Last week saw the federal government place sanctions on four more Venezuelan officials alleged to be connected with the corruption and human rights abuses taking place in and around the regime of disputed President Nicolas Maduro.
On Monday the U.S. Department of the Treasury's Office of Foreign Assets Control (OFAC) designated four governors of Venezuelan states on allegations that they not only participated in significant amounts of corruption, but also were instrumental in blocking foreign aid sent in an effort at alleviating the ongoing humanitarian crisis in the country.
According to OFAC, one governor presides over a border state that is rife with deeply-entrenched organized crime. The state government is allegedly infested with narcotics trafficking and murder-for-hire plots, including the border police. Highly complex and efficient organized crime operations function openly and notoriously in the state, while the governor allegedly threatens potential opponents with "visits" should they allow access to foreign humanitarian aid.
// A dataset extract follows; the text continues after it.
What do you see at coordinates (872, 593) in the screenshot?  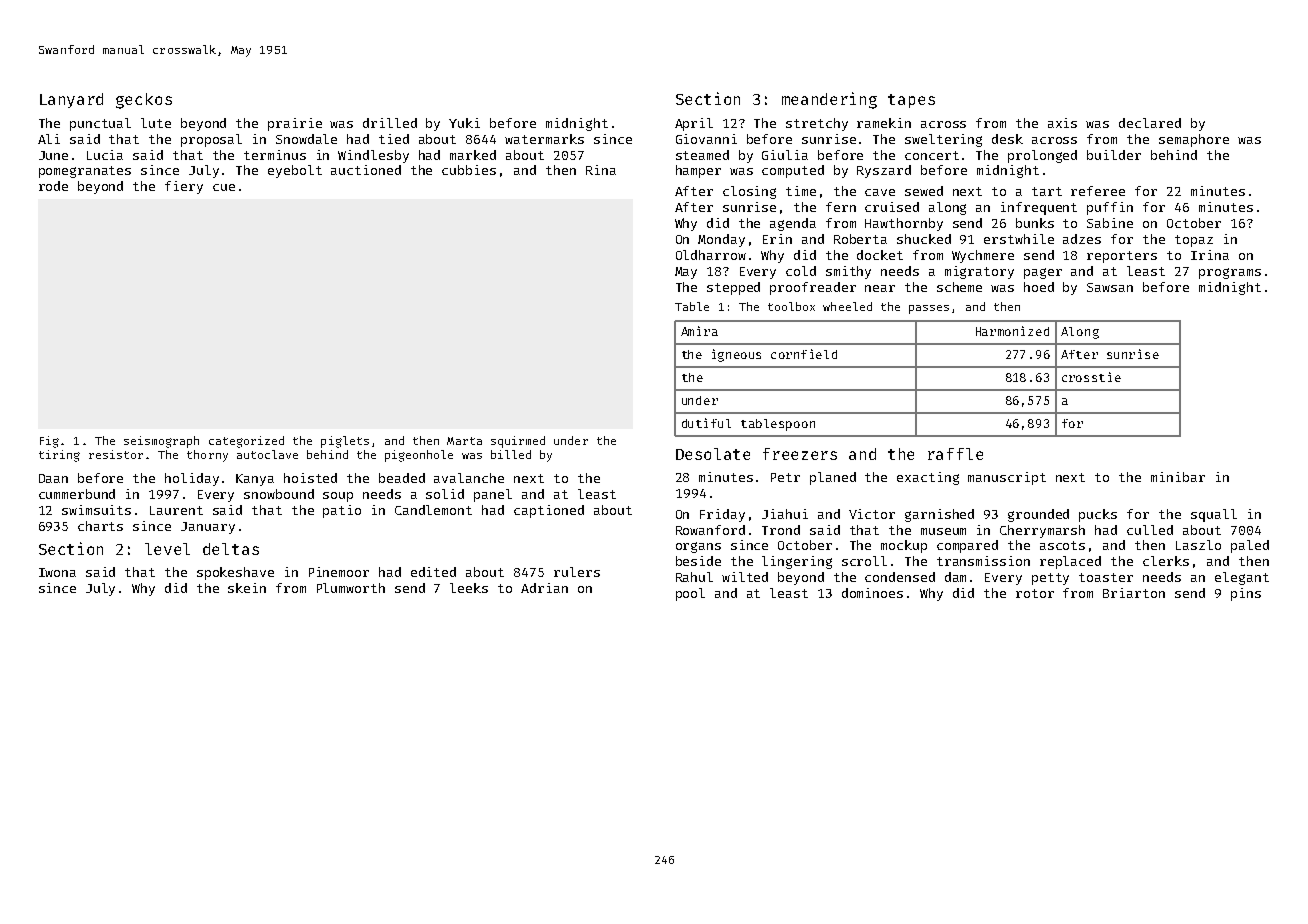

The four designated governors all share an intense devotion to Maduro as well, according to OFAC. They say one governor promised to secede and become an independent country should a new government come to power, while another has mobilized the state's police and army to crack down on protesters against the current regime.
As with all such designated individuals, the four men designated in this action are now legally forbidden from exercising ownership rights over property situated in the jurisdiction of the United States. In addition, American citizens are prohibited from conducting business with those under designation by OFAC.